Key highlights

  • Dwindling household savings, shrinking corporate margins, and tight credit conditions are creating expectations of a mild recession in mid-2024. But the path to a soft landing is widening.

  • Dovish monetary policy changes are usually seen as tailwinds for capital values, but there will still be sector and market polarisation.

  • Near-term US returns are still under pressure from market fundamentals and wide bid-ask spreads, but pressures should ease towards the end of 2024.

United States economic outlook

Activity 

The economy entered 2024 on a seemingly solid footing, with the latest payroll data pointing to steady, if unspectacular, job gains. Consumer spending is ticking along nicely, and households are feeling a little less downbeat as inflation cools. We continue to think harder times lie ahead, though. Dwindling household savings, shrinking corporate margins, and tight credit conditions will weigh on growth over the first half of 2024, before a mild recession in the second half of 2024. But the path to a soft landing continues to widen, helped by a large and ongoing easing in financial conditions. 

Inflation 

Consumer price index inflation is running at uncomfortably high rates, particularly in the services sector. Indeed, over the past six months, core services inflation has risen 5% in annualised terms. However, these pressures look less acute in the Federal Reserve’s (Fed) preferred personal consumption expenditures inflation measures, and this pattern looks set to continue for December. We still think some aspects of inflation remain sticky and these might slow progress towards the Fed’s target in early-2024. However, the broad picture is that we have seen very significant progress in tackling the inflation surge in the US.

Policy 

The Fed delivered a dovish policy pivot in December, removing its bias towards further tightening and starting the conversation around rate cuts. As inflation slows, the Fed is increasingly focusing on avoiding a hard landing, so we now expect the first cut in May rather than in June. Markets are pricing-in an even earlier start. We can’t rule out a cut in March, but we think that this would require a more marked deterioration in growth and inflation. Thereafter, the market expects around 150-175 basis points of easing over 2024, but we are pencilling-in even brisker easing as the economy struggles. 

United States economic outlook

North American real estate market overview 

We expect 2024 to be an interesting year. In the first half, we expect prices to fall 7-10% across sectors.

More price discovery is expected to occur, at least in the first half of the year, as elevated interest rates and a mild recession could lead to attractive prices for selected assets.

Secondary office assets have already seen sharp repricing because of rising vacancies. This is a result of hybrid working. We think that once interest rates begin to drop and inflation cools further, conversion or rehabilitation of underperforming offices will become more attractive and financially viable. We also expect to see more substantial state/local-government aid for these initiatives in 2024.
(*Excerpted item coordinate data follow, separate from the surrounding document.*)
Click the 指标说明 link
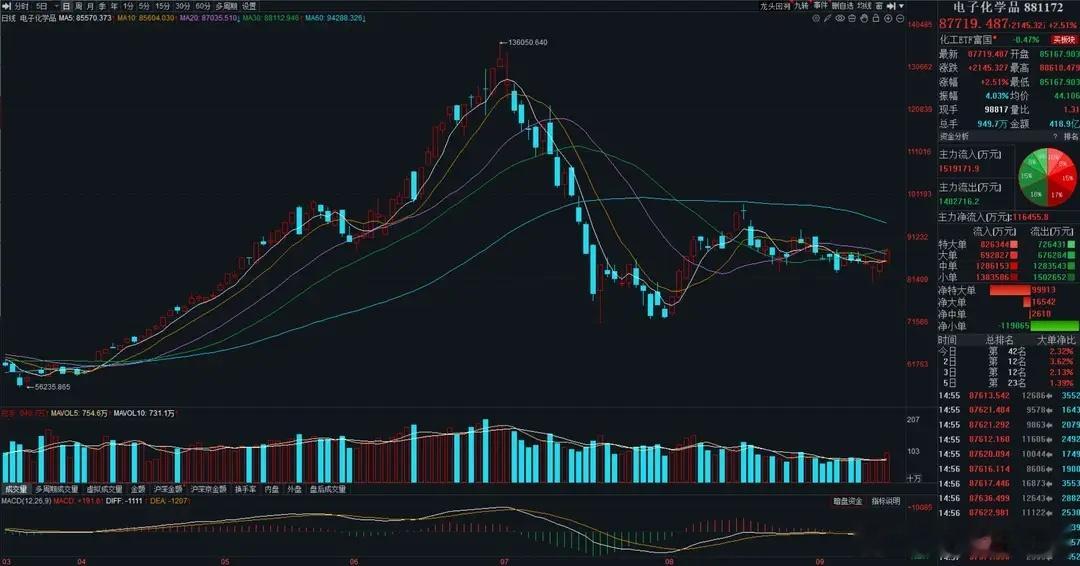The image size is (1080, 566). coord(885,501)
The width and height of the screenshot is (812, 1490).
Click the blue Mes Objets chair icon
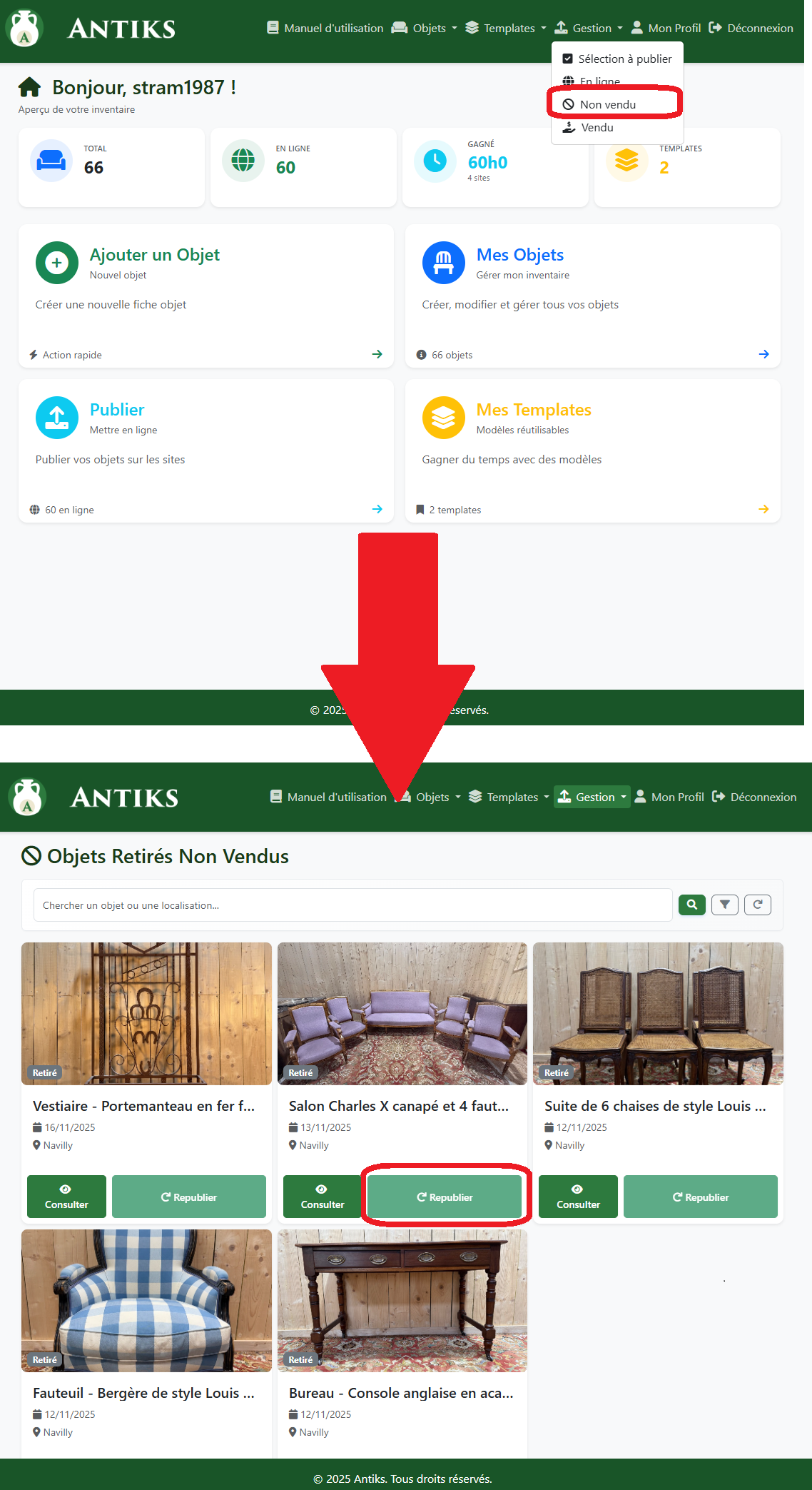click(443, 263)
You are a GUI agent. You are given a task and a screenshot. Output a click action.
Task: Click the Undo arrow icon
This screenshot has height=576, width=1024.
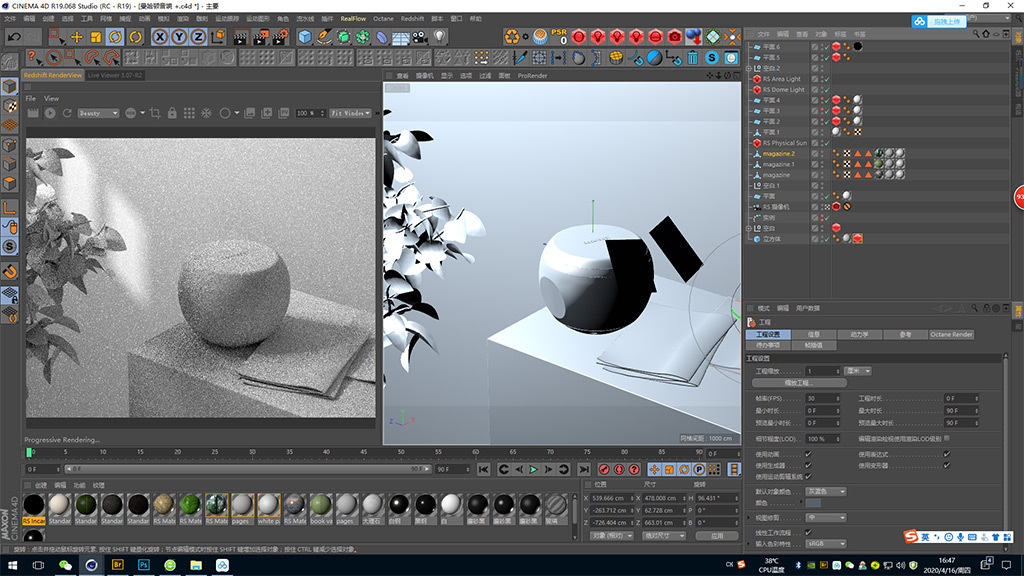14,36
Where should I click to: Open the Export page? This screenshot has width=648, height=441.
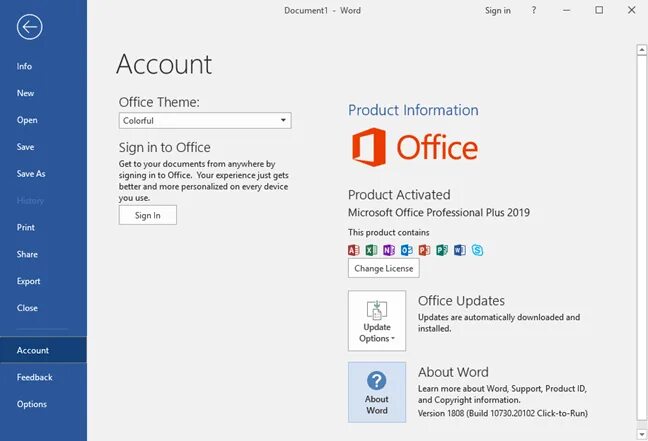click(x=29, y=281)
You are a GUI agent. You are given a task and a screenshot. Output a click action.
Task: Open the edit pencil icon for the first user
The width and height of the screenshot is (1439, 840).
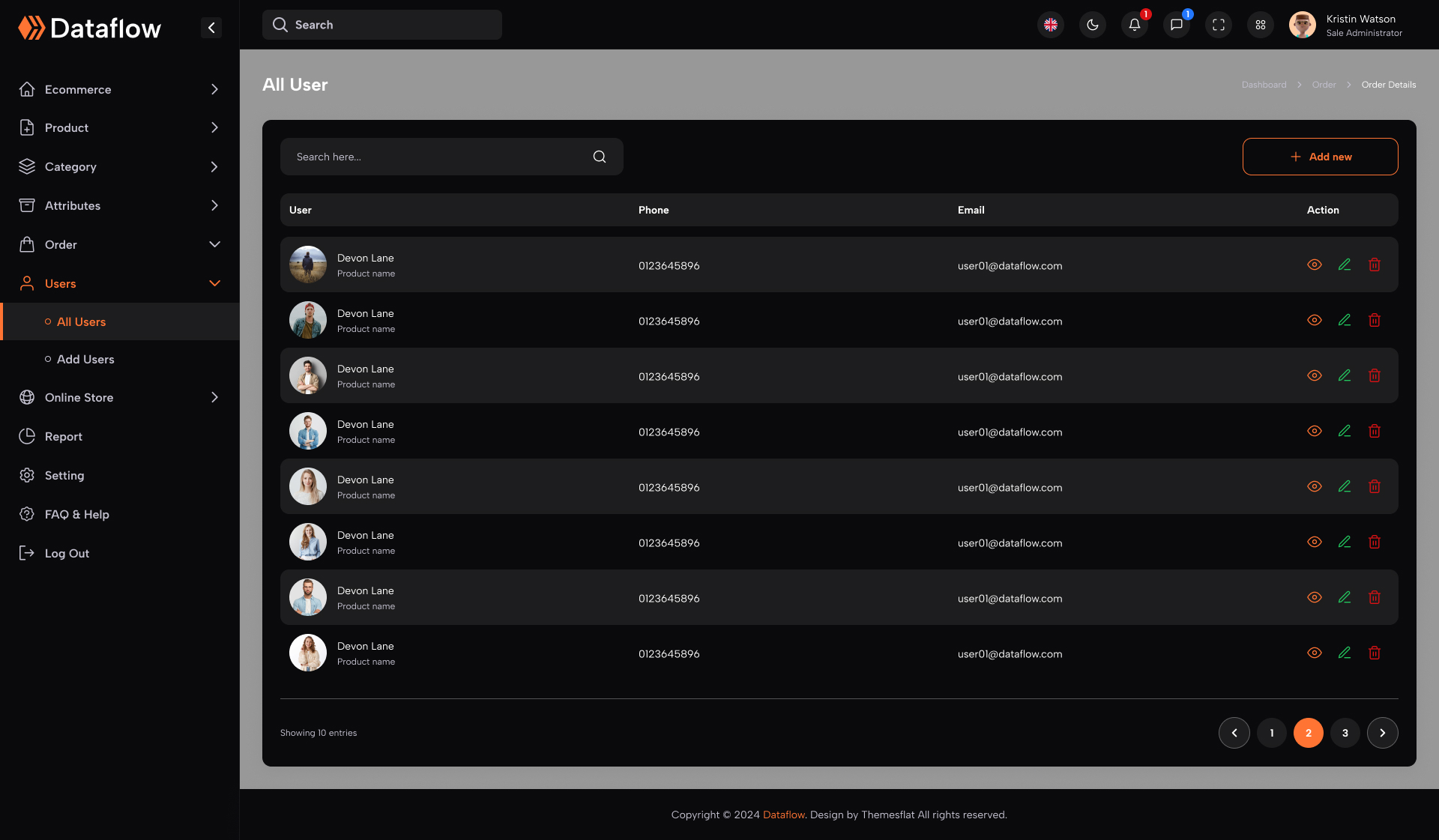point(1344,265)
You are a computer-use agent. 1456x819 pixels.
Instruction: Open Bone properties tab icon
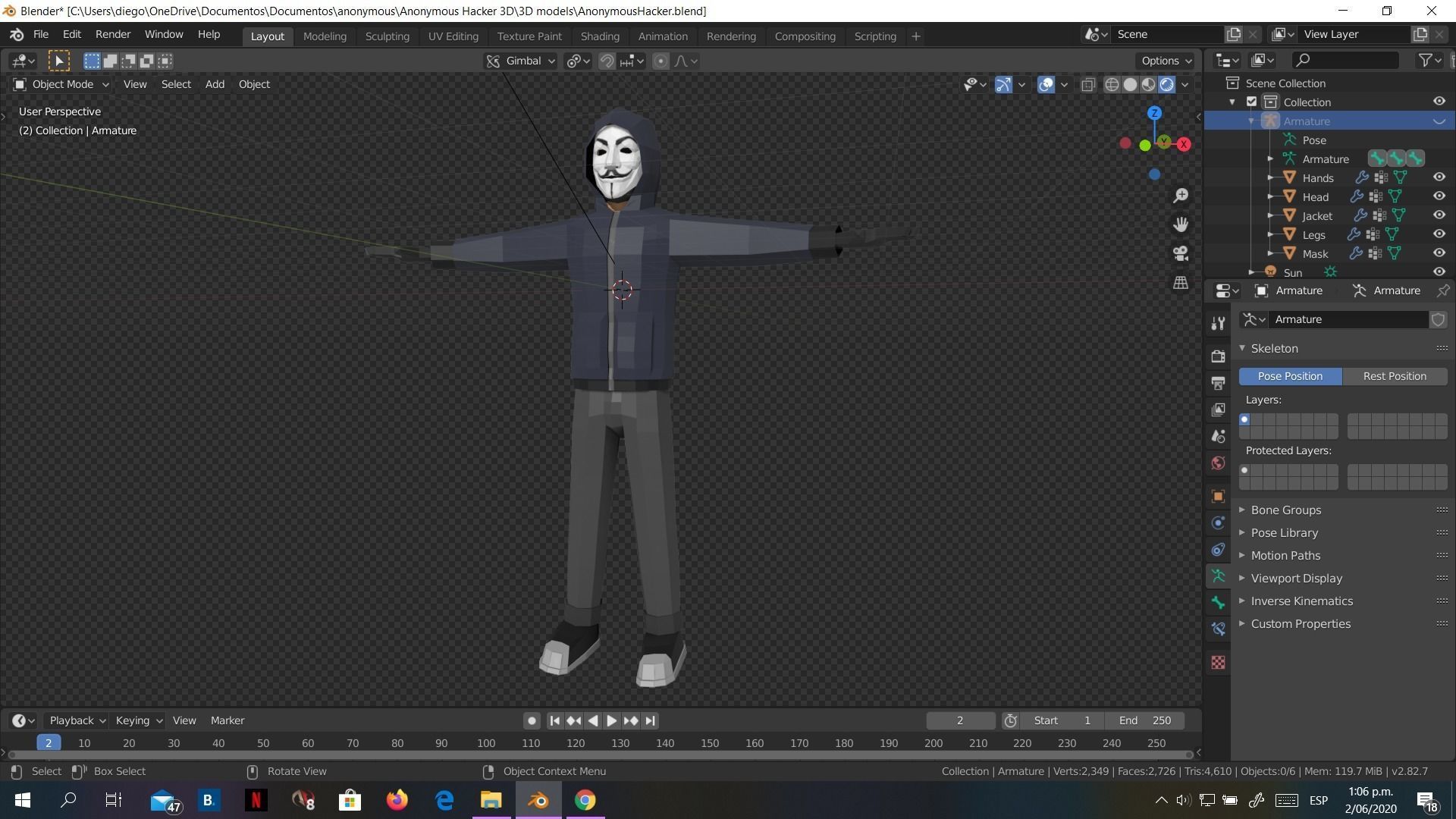tap(1218, 602)
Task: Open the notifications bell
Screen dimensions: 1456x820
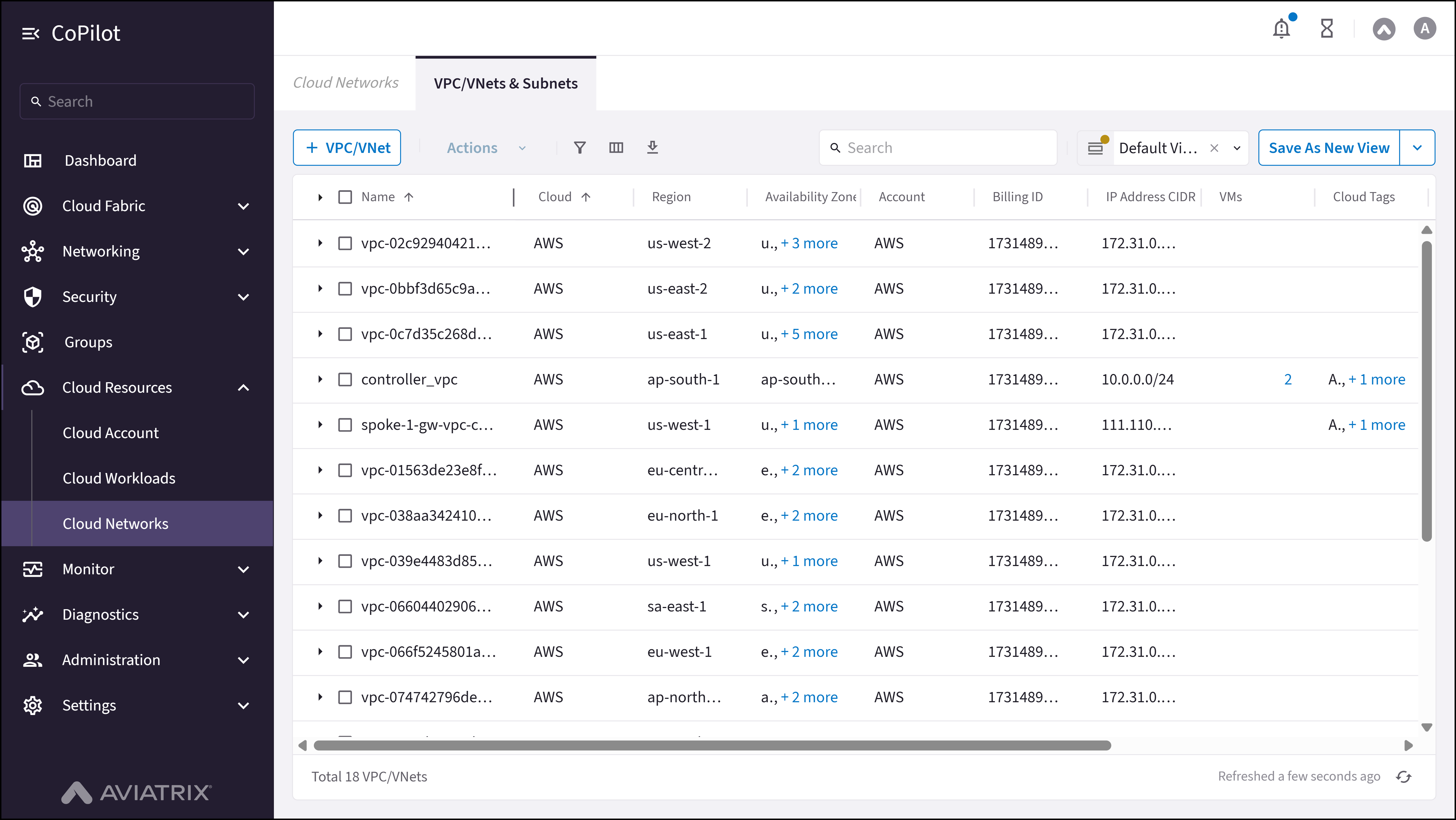Action: click(x=1281, y=28)
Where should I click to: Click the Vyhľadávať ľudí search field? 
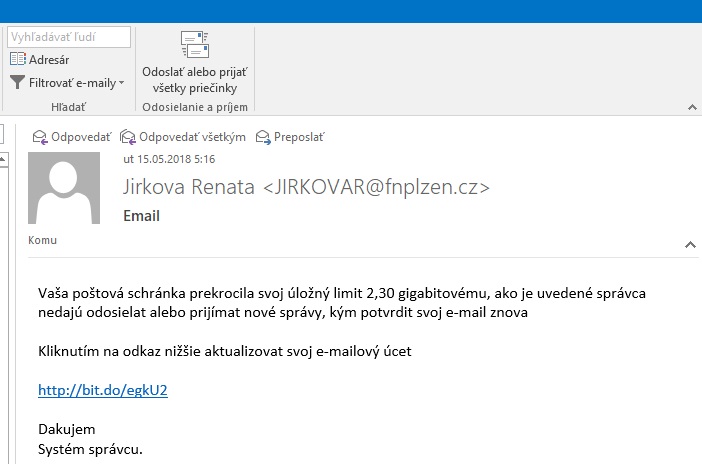tap(69, 37)
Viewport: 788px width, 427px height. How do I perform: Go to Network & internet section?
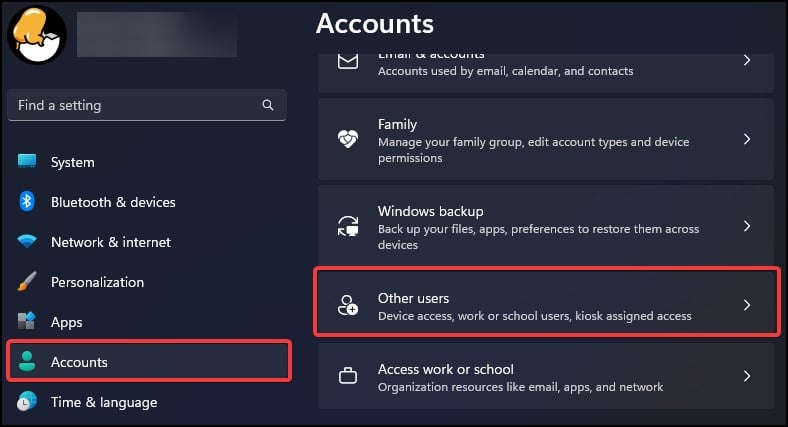110,242
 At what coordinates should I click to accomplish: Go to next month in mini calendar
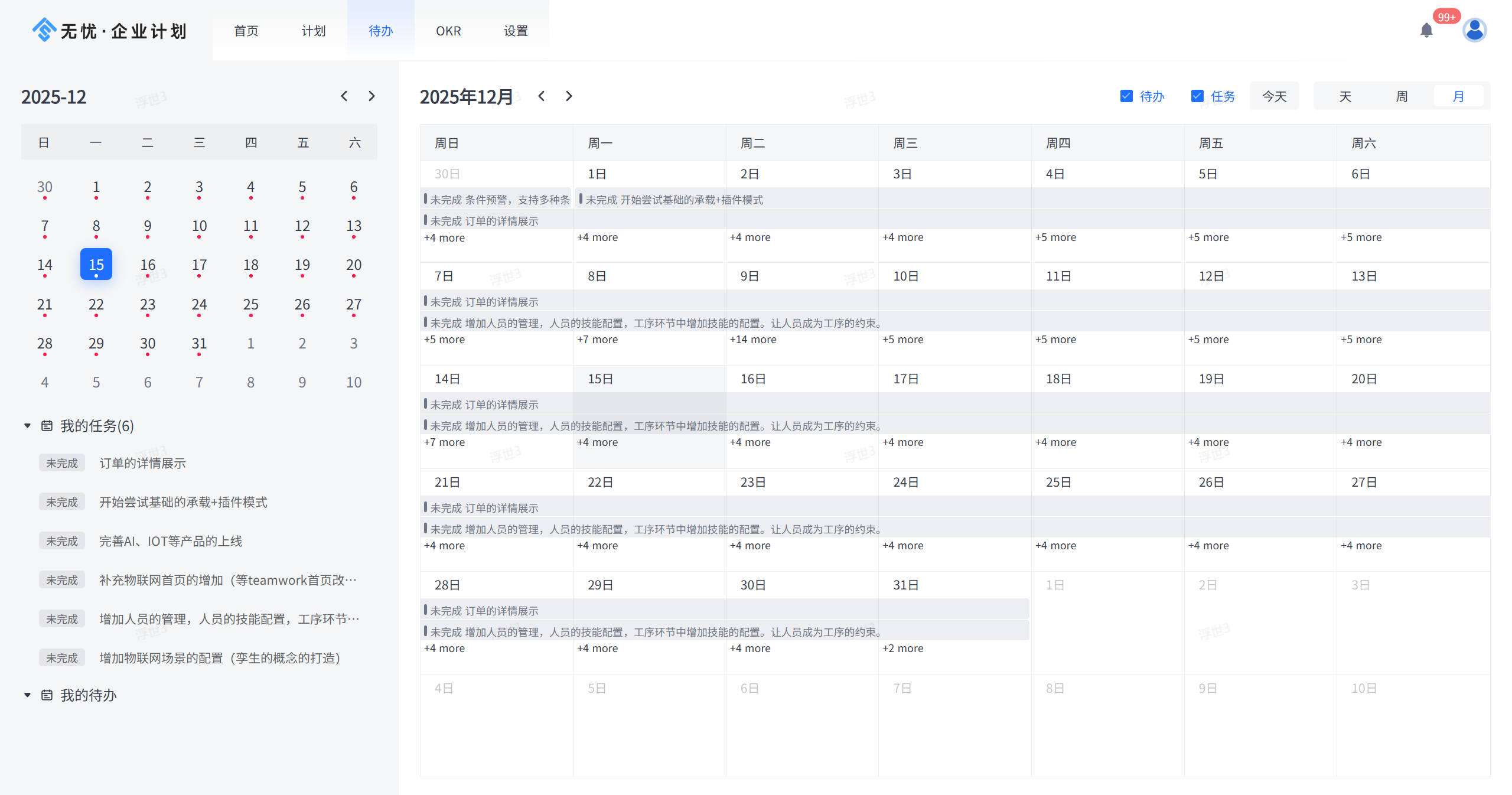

In the retail sector, weak supply for strip retail is proving positive, but consumers are expected to face headwinds this year. This leads us to be cautious on the near-term prospects.

Outlook for risk and performance 

We are bearish on US offices, as occupiers struggle to get employees back into the office. Weekly physical occupancy seems to have plateaued at around 50% nationally. Effective rental growth will be weak as sublease availabilities force direct landlords to entice occupiers with increasingly large concessions. We are even seeing an increase in subleases for buildings on their first leasing cycle. Recovery for the office markets will be a long and played-out affair. A large amount of inventory still needs to be withdrawn before we see an improvement in the supply/demand dynamics.

Established east-coast population hubs are proving positive for multifamily. Despite the large national volume of deliveries, supply in the east coast is expected to remain limited. Pockets of forced sales may come up on smaller properties in the east-coast and Sunbelt markets. These are likely to be for properties financed between 2020-2022. This could offer buying opportunities.

We like strip retail, lifestyle centres, and standalone retail, particularly grocery or discount-store-anchored properties in the Sunbelt and Midwest. These should benefit from higher population growth and the limited supply pipeline, but they will face headwinds as economic conditions deteriorate.

We are bullish about industrial and logistics markets surrounding the Gulf and east-coast ports. We think these ports should be primed to capture more shipping volumes as friend-shoring becomes more prominent. Recent infrastructure upgrades to the ports of Savannah and New Jersey should attract more shippers because of nearshoring/onshoring opportunities. Land-border traffic is expected to grow because of nearshoring. This is expected give a boost to markets with established intermodal terminals, such as Chicago and Dallas.